= What to do =
Examine each line of the data. Copy those that contain the string "screenshot".

= Provided data =
• • • •

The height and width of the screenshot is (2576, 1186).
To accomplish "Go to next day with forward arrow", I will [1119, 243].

• • • •

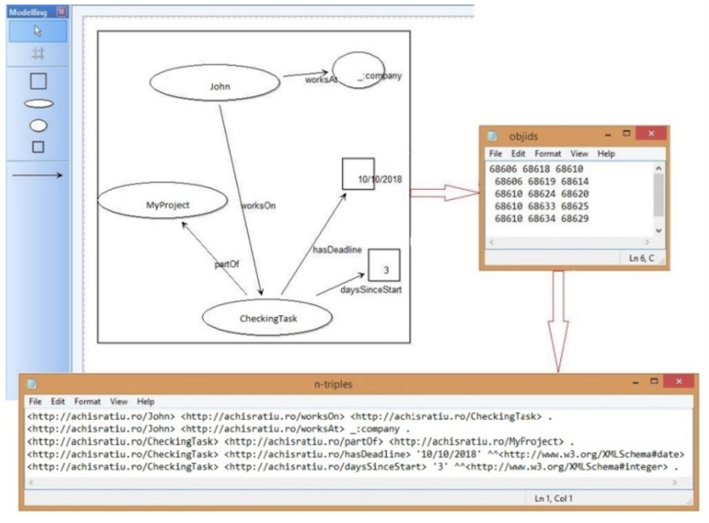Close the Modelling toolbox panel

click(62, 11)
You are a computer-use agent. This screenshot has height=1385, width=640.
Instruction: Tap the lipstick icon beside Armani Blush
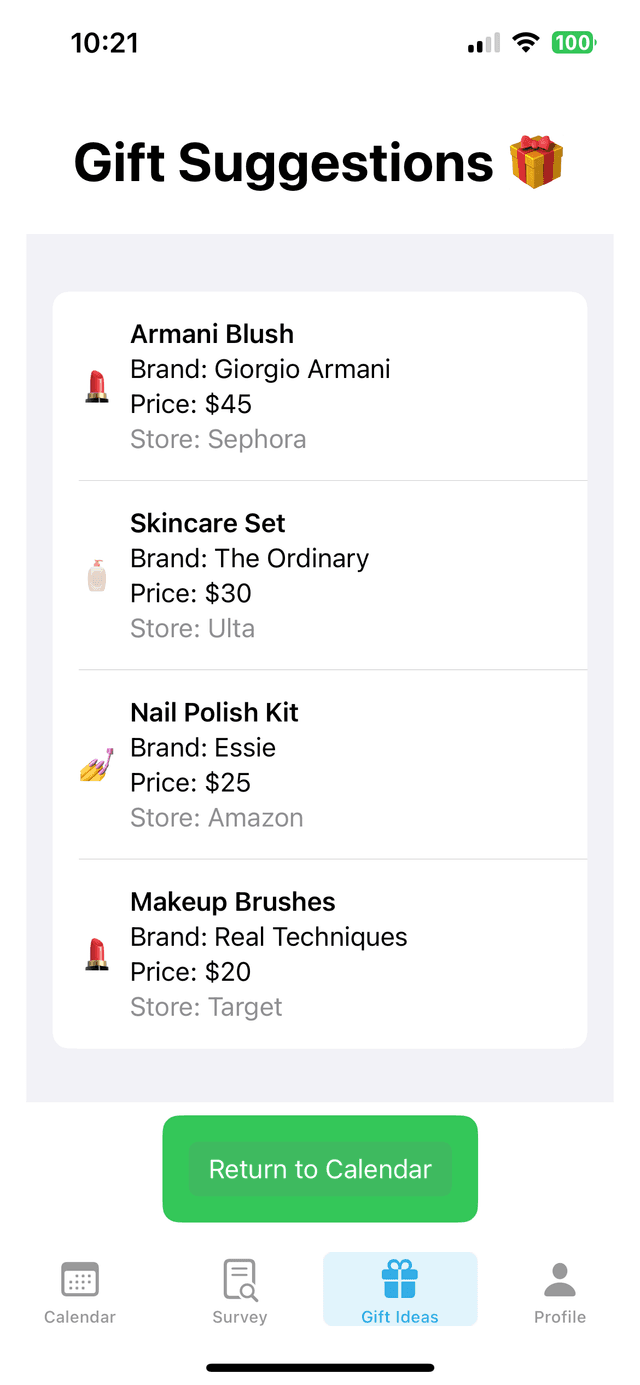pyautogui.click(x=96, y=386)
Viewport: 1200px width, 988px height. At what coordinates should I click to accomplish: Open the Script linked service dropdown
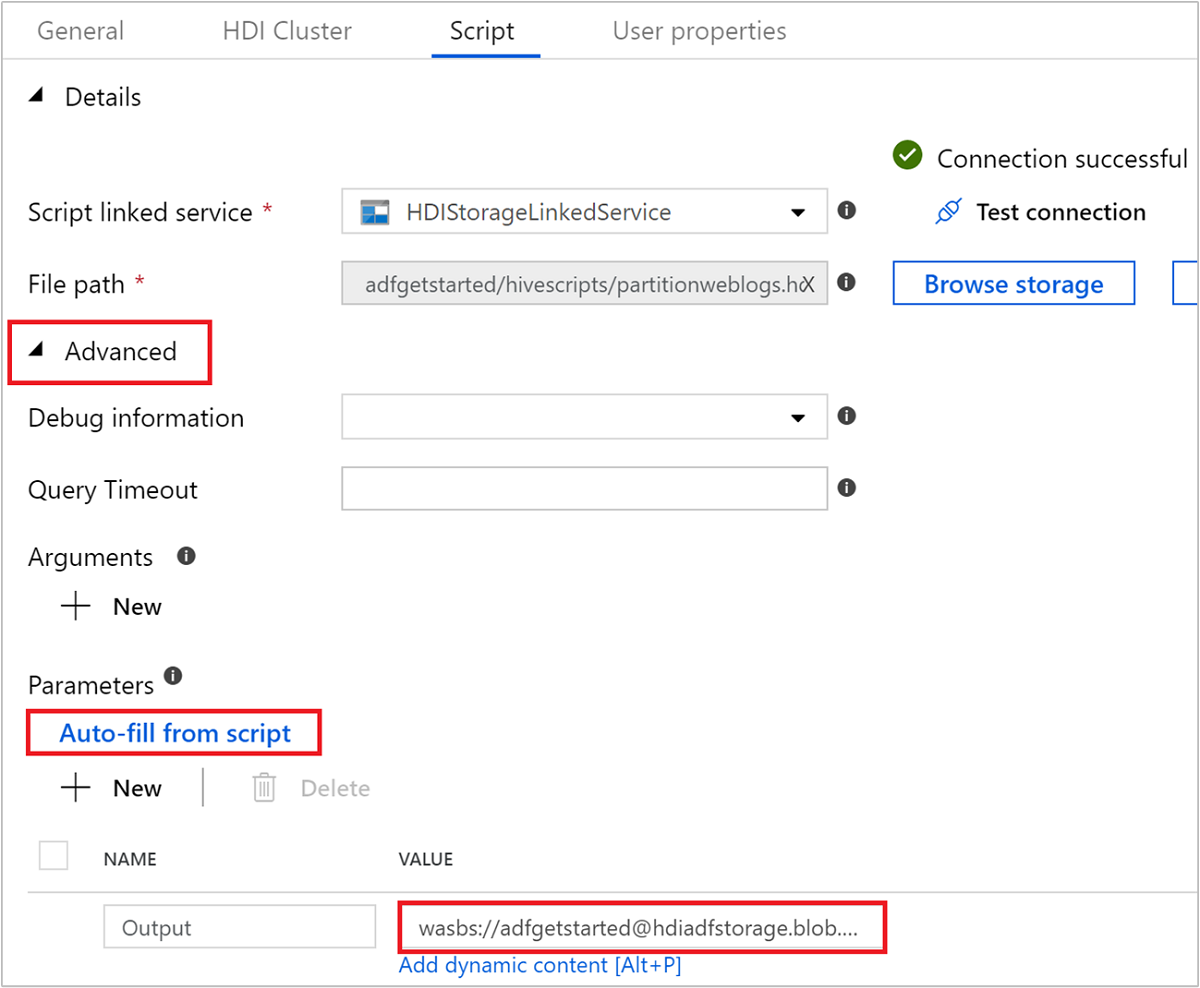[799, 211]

• • • •

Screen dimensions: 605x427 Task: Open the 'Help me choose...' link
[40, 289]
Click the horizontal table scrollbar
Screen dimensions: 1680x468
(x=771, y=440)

• • • •

= Exercise solution =
The height and width of the screenshot is (2576, 1186).
You are a computer-use agent. This screenshot has height=1385, width=640.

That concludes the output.